CourtUnited States State Supreme Court of North Carolina

This is an action brought by plaintiff against defendants to recover $20,000 against defendants for "wilful malicious, wrongful, lustful attack and assault upon her."

The material parts of the complaint, for the decision of this case, allege:

"6. That on the night of the -- day of May, 1939, the defendant Marvin Mewborn then being under the age of sixteen years came to the home occupied by plaintiff and procured plaintiff to accompany him on a pleasure trip to Greenville in an automobile owned by the defendant George Mewborn, and being driven and operated on the night in question by Marvin Mewborn with the knowledge and consent of his father.

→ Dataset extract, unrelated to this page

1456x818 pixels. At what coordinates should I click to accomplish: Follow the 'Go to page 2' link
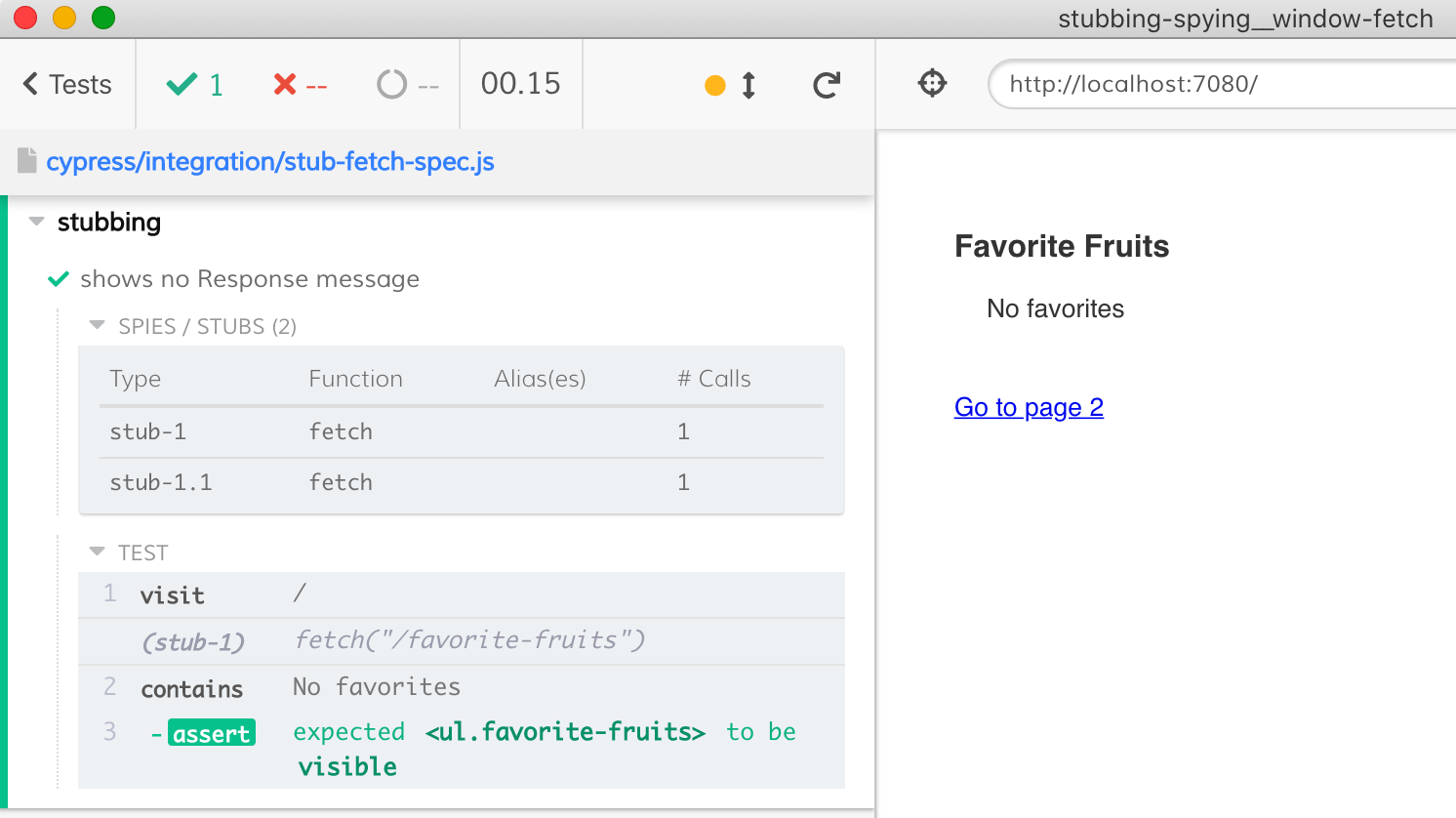[1029, 407]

"7. That the defendant Marvin Mewborn, after leaving another couple at the Greenville Municipal Stadium, drove away with the plaintiff ostensibly to visit a picture show in the City of Greenville; but said defendant turned away from Greenville and drove the automobile along a country road and thereupon began to make improper advances upon the said plaintiff; said improper advances being made both by uttering vile, lewd indecent and lascivious words to and about the plaintiff and also by placing his hands upon the person of the plaintiff in a rude, indecent, and corrupt manner and both by word and deed the defendant Marvin Mewborn thereupon violently and maliciously insisted and demanded that he have illegal unlawful, and immoral relations, to-wit: sexual intercourse, with the plaintiff; whereupon the plaintiff resisted with all the means at her command the unwelcome, improper and indecent advances of the said defendant.

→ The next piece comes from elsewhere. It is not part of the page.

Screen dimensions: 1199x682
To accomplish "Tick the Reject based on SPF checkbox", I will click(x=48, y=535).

"8. That the plaintiff thereupon resisted the advances of the defendant with all the means at her command and begged him to cease and desist from such actions and pleaded with him to turn the automobile back in the direction of Greenville and proceed to the moving picture show as he had promised and said that he would do; that the plaintiff tried to reason with the defendant Marvin Mewborn and prevail upon him to stop his improper, indecent, outrageous advances; but the defendant Marvin Mewborn continued his wrongful, violent and malicious conduct toward the plaintiff, notwithstanding plaintiff's protests and reproofs, stating that he intended to have sexual intercourse with her and then and there repeatedly stating that he was acting in such manner because all men had 'to have some of it', and that his father, the defendant George Mewborn, had told him to do such things; that Marvin Mewborn then and there to the great hurt, alarm, humiliation and embarrassment of this plaintiff forcibly assaulted her and attempted to rape and ravish her.

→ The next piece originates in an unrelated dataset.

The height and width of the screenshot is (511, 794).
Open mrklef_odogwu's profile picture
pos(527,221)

"9. That, as plaintiff is advised and believes, prior to the night of May --, 1939, on numerous occasions and in the presence of divers persons, the defendant George Mewborn had advised and counseled the defendant Marvin Mewborn to indulge in illicit sexual intercourse, and because of the aforesaid counsel, advice and conduct, procured, instigated and influenced his said son to maliciously assault and abuse the plaintiff in the manner aforesaid. * *

"12. That, at the August 1939 Term of Pitt Superior Court in the case of State of North Carolina v. Marvin Mewborn, wherein Marvin Mewborn was charged with the crime of committing an assault upon a female, to-wit, on Pauline Bowen, the defendant there being one of the defendants here, entered a plea of guilty as charged and went upon the witness stand in his own behalf and in his testimony made a full and complete confession to the crime as charged; and then and there admitted all the matters and things as related above. ***

"15. That, the wilful, malicious, wrongful, lustful attack and assault made upon her person as aforesaid set forth by the defendant Marvin Mewborn proximately resulted in the damages and injuries above described and that the wrongful act and conduct of the said defendant, with its consequences, as fully above related, was proximately caused and instigated and influenced and produced by the words and counsel and assistance of the defendant George Mewborn, as above related--all to the great hurt and damage of this plaintiff."

The defendant George Mewborn demurred to the complaint on the following grounds:

"(A) The action is based upon an alleged assault upon the plaintiff, Pauline Bowen, by one Marvin Mewborn who the plaintiff alleges was under the age of sixteen years on the day of the alleged assault, and the plaintiff attempts to join the demurring defendant only so far as it may connect him with Sections 6 and 9 of the complaint.

"(B) Section 6 alleges that the automobile in which the defendant Marvin Mewborn was riding was owned by this demurring defendant and at the time and on the night in question was being operated with the knowledge and consent of the said George Mewborn.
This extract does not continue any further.